_GIVEN INFORMATION_
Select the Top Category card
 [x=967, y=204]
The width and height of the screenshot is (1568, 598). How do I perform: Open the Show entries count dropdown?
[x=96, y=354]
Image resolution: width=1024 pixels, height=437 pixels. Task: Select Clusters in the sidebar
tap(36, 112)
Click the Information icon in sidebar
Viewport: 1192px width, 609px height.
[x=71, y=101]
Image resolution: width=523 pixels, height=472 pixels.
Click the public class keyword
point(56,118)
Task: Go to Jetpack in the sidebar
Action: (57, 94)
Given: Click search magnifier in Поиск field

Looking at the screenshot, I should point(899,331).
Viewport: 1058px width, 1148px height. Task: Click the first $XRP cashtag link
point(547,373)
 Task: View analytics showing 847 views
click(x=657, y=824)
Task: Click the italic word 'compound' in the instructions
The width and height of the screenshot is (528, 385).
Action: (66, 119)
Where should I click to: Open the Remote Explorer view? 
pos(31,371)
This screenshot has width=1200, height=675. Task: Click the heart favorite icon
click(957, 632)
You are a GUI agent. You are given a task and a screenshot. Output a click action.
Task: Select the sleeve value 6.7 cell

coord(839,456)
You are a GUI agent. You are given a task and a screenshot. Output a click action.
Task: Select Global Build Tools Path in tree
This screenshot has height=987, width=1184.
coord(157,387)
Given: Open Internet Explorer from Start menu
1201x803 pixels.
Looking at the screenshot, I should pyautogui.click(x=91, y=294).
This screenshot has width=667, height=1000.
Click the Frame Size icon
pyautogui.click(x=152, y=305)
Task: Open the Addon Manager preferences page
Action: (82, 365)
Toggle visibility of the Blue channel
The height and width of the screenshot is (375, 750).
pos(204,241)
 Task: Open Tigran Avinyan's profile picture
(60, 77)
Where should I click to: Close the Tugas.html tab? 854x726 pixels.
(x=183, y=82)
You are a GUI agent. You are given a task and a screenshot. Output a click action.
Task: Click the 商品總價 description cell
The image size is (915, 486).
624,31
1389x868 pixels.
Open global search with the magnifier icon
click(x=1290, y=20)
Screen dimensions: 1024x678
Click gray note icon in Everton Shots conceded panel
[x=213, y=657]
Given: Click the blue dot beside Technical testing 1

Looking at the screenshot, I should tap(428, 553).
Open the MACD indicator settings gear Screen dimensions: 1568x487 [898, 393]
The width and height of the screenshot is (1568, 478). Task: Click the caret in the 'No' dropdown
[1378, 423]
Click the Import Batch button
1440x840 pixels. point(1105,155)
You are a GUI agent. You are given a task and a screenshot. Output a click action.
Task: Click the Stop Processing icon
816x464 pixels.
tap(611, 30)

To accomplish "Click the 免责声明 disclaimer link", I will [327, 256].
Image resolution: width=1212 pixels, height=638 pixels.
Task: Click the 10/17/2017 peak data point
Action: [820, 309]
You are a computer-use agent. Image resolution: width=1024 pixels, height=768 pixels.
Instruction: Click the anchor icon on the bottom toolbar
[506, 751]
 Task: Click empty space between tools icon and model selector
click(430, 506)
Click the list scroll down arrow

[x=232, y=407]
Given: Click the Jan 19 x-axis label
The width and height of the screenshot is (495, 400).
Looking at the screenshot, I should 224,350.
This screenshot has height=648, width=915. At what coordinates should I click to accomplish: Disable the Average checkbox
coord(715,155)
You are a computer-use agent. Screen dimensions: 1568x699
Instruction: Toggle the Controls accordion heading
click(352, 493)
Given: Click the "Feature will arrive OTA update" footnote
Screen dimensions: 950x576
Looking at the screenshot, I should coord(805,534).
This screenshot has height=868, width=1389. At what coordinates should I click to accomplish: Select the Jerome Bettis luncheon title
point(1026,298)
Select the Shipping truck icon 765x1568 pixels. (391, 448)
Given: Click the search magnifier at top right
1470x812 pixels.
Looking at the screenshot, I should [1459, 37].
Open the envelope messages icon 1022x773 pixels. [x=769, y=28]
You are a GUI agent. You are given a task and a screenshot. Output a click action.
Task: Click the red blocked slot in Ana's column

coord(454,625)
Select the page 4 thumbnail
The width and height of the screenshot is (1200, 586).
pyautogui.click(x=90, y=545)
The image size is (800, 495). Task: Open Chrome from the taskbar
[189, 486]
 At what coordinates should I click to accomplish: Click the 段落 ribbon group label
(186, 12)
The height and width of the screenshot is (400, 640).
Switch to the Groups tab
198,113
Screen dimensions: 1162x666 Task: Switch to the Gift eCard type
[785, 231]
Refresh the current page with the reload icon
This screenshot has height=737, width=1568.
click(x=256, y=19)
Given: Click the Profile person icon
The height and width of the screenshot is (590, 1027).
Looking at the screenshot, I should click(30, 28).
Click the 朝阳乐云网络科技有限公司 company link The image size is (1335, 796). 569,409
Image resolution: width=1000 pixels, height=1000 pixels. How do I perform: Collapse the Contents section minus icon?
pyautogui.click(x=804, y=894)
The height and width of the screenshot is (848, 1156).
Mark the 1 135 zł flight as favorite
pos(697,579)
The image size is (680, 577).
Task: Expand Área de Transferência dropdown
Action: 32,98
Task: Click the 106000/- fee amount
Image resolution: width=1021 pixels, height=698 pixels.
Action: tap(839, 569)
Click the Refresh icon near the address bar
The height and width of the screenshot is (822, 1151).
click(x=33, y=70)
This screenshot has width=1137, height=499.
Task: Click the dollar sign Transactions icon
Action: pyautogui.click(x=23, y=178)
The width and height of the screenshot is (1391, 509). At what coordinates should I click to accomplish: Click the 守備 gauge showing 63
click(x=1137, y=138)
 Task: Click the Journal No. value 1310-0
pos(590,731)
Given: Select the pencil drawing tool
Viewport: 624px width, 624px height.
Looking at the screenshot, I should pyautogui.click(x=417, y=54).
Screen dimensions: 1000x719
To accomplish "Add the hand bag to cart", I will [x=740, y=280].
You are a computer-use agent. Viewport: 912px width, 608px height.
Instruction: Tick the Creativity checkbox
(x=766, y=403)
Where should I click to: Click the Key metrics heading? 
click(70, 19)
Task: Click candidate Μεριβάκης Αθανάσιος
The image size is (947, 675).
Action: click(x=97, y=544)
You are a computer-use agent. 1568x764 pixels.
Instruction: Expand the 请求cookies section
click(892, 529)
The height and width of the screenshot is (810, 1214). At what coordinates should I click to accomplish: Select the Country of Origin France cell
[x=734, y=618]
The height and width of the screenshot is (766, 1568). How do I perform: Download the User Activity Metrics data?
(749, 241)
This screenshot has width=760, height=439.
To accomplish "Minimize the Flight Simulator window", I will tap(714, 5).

_TASK OBJECTIVE_
Express all of the data above as a Markdown table with two columns, Row and Line, giving each line its own numbered row and leaving out blank lines.

_RESULT OF THIS EXERCISE_
| Row | Line |
|---|---|
| 1 | Select the Top Category card |
| 2 |  [x=967, y=204] |
| 3 | The width and height of the screenshot is (1568, 598). How do I perform: Open the Show entries count dropdown? |
| 4 | [x=96, y=354] |
| 5 | Image resolution: width=1024 pixels, height=437 pixels. Task: Select Clusters in the sidebar |
| 6 | tap(36, 112) |
| 7 | Click the Information icon in sidebar |
| 8 | Viewport: 1192px width, 609px height. |
| 9 | [x=71, y=101] |
| 10 | Image resolution: width=523 pixels, height=472 pixels. |
| 11 | Click the public class keyword |
| 12 | point(56,118) |
| 13 | Task: Go to Jetpack in the sidebar |
| 14 | Action: (57, 94) |
| 15 | Given: Click search magnifier in Поиск field |
| 16 | Looking at the screenshot, I should point(899,331). |
| 17 | Viewport: 1058px width, 1148px height. Task: Click the first $XRP cashtag link |
| 18 | point(547,373) |
| 19 |  Task: View analytics showing 847 views |
| 20 | click(x=657, y=824) |
| 21 | Task: Click the italic word 'compound' in the instructions |
| 22 | The width and height of the screenshot is (528, 385). |
| 23 | Action: (66, 119) |
| 24 | Where should I click to: Open the Remote Explorer view?  |
| 25 | pos(31,371) |
| 26 | This screenshot has width=1200, height=675. Task: Click the heart favorite icon |
| 27 | click(957, 632) |
| 28 | You are a GUI agent. You are given a task and a screenshot. Output a click action. |
| 29 | Task: Select the sleeve value 6.7 cell |
| 30 | coord(839,456) |
| 31 | You are a GUI agent. You are given a task and a screenshot. Output a click action. |
| 32 | Task: Select Global Build Tools Path in tree |
| 33 | This screenshot has height=987, width=1184. |
| 34 | coord(157,387) |
| 35 | Given: Open Internet Explorer from Start menu |
| 36 | 1201x803 pixels. |
| 37 | Looking at the screenshot, I should pyautogui.click(x=91, y=294). |
| 38 | This screenshot has width=667, height=1000. |
| 39 | Click the Frame Size icon |
| 40 | pyautogui.click(x=152, y=305) |
| 41 | Task: Open the Addon Manager preferences page |
| 42 | Action: (82, 365) |
| 43 | Toggle visibility of the Blue channel |
| 44 | The height and width of the screenshot is (375, 750). |
| 45 | pos(204,241) |
| 46 |  Task: Open Tigran Avinyan's profile picture |
| 47 | (60, 77) |
| 48 | Where should I click to: Close the Tugas.html tab? 854x726 pixels. |
| 49 | (x=183, y=82) |
| 50 | You are a GUI agent. You are given a task and a screenshot. Output a click action. |
| 51 | Task: Click the 商品總價 description cell |
| 52 | The image size is (915, 486). |
| 53 | 624,31 |
| 54 | 1389x868 pixels. |
| 55 | Open global search with the magnifier icon |
| 56 | click(x=1290, y=20) |
| 57 | Screen dimensions: 1024x678 |
| 58 | Click gray note icon in Everton Shots conceded panel |
| 59 | [x=213, y=657] |
| 60 | Given: Click the blue dot beside Technical testing 1 |
| 61 | Looking at the screenshot, I should tap(428, 553). |
| 62 | Open the MACD indicator settings gear Screen dimensions: 1568x487 [898, 393] |
| 63 | The width and height of the screenshot is (1568, 478). Task: Click the caret in the 'No' dropdown |
| 64 | [1378, 423] |
| 65 | Click the Import Batch button |
| 66 | 1440x840 pixels. point(1105,155) |
| 67 | You are a GUI agent. You are given a task and a screenshot. Output a click action. |
| 68 | Task: Click the Stop Processing icon |
| 69 | 816x464 pixels. |
| 70 | tap(611, 30) |
| 71 | To accomplish "Click the 免责声明 disclaimer link", I will [327, 256]. |
| 72 | Image resolution: width=1212 pixels, height=638 pixels. |
| 73 | Task: Click the 10/17/2017 peak data point |
| 74 | Action: [820, 309] |
| 75 | You are a computer-use agent. Image resolution: width=1024 pixels, height=768 pixels. |
| 76 | Instruction: Click the anchor icon on the bottom toolbar |
| 77 | [506, 751] |
| 78 |  Task: Click empty space between tools icon and model selector |
| 79 | click(430, 506) |
| 80 | Click the list scroll down arrow |
| 81 | [x=232, y=407] |
| 82 | Given: Click the Jan 19 x-axis label |
| 83 | The width and height of the screenshot is (495, 400). |
| 84 | Looking at the screenshot, I should 224,350. |
| 85 | This screenshot has height=648, width=915. At what coordinates should I click to accomplish: Disable the Average checkbox |
| 86 | coord(715,155) |
| 87 | You are a computer-use agent. Screen dimensions: 1568x699 |
| 88 | Instruction: Toggle the Controls accordion heading |
| 89 | click(352, 493) |
| 90 | Given: Click the "Feature will arrive OTA update" footnote |
| 91 | Screen dimensions: 950x576 |
| 92 | Looking at the screenshot, I should coord(805,534). |
| 93 | This screenshot has height=868, width=1389. At what coordinates should I click to accomplish: Select the Jerome Bettis luncheon title |
| 94 | point(1026,298) |
| 95 | Select the Shipping truck icon 765x1568 pixels. (391, 448) |
| 96 | Given: Click the search magnifier at top right |
| 97 | 1470x812 pixels. |
| 98 | Looking at the screenshot, I should [1459, 37]. |
| 99 | Open the envelope messages icon 1022x773 pixels. [x=769, y=28] |
| 100 | You are a GUI agent. You are given a task and a screenshot. Output a click action. |
| 101 | Task: Click the red blocked slot in Ana's column |
| 102 | coord(454,625) |
| 103 | Select the page 4 thumbnail |
| 104 | The width and height of the screenshot is (1200, 586). |
| 105 | pyautogui.click(x=90, y=545) |
| 106 | The image size is (800, 495). Task: Open Chrome from the taskbar |
| 107 | [189, 486] |
| 108 |  At what coordinates should I click to accomplish: Click the 段落 ribbon group label |
| 109 | (186, 12) |
| 110 | The height and width of the screenshot is (400, 640). |
| 111 | Switch to the Groups tab |
| 112 | 198,113 |
| 113 | Screen dimensions: 1162x666 Task: Switch to the Gift eCard type |
| 114 | [785, 231] |
| 115 | Refresh the current page with the reload icon |
| 116 | This screenshot has height=737, width=1568. |
| 117 | click(x=256, y=19) |
| 118 | Given: Click the Profile person icon |
| 119 | The height and width of the screenshot is (590, 1027). |
| 120 | Looking at the screenshot, I should click(30, 28). |
| 121 | Click the 朝阳乐云网络科技有限公司 company link The image size is (1335, 796). 569,409 |
| 122 | Image resolution: width=1000 pixels, height=1000 pixels. How do I perform: Collapse the Contents section minus icon? |
| 123 | pyautogui.click(x=804, y=894) |
| 124 | The height and width of the screenshot is (848, 1156). |
| 125 | Mark the 1 135 zł flight as favorite |
| 126 | pos(697,579) |
| 127 | The image size is (680, 577). |
| 128 | Task: Expand Área de Transferência dropdown |
| 129 | Action: 32,98 |
| 130 | Task: Click the 106000/- fee amount |
| 131 | Image resolution: width=1021 pixels, height=698 pixels. |
| 132 | Action: tap(839, 569) |
| 133 | Click the Refresh icon near the address bar |
| 134 | The height and width of the screenshot is (822, 1151). |
| 135 | click(x=33, y=70) |
| 136 | This screenshot has width=1137, height=499. |
| 137 | Task: Click the dollar sign Transactions icon |
| 138 | Action: pyautogui.click(x=23, y=178) |
| 139 | The width and height of the screenshot is (1391, 509). At what coordinates should I click to accomplish: Click the 守備 gauge showing 63 |
| 140 | click(x=1137, y=138) |
| 141 |  Task: Click the Journal No. value 1310-0 |
| 142 | pos(590,731) |
| 143 | Given: Select the pencil drawing tool |
| 144 | Viewport: 624px width, 624px height. |
| 145 | Looking at the screenshot, I should pyautogui.click(x=417, y=54). |
| 146 | Screen dimensions: 1000x719 |
| 147 | To accomplish "Add the hand bag to cart", I will [x=740, y=280]. |
| 148 | You are a computer-use agent. Viewport: 912px width, 608px height. |
| 149 | Instruction: Tick the Creativity checkbox |
| 150 | (x=766, y=403) |
| 151 | Where should I click to: Click the Key metrics heading?  |
| 152 | click(70, 19) |
| 153 | Task: Click candidate Μεριβάκης Αθανάσιος |
| 154 | The image size is (947, 675). |
| 155 | Action: click(x=97, y=544) |
| 156 | You are a computer-use agent. 1568x764 pixels. |
| 157 | Instruction: Expand the 请求cookies section |
| 158 | click(892, 529) |
| 159 | The height and width of the screenshot is (810, 1214). At what coordinates should I click to accomplish: Select the Country of Origin France cell |
| 160 | [x=734, y=618] |
| 161 | The height and width of the screenshot is (766, 1568). How do I perform: Download the User Activity Metrics data? |
| 162 | (749, 241) |
| 163 | This screenshot has width=760, height=439. |
| 164 | To accomplish "Minimize the Flight Simulator window", I will tap(714, 5). |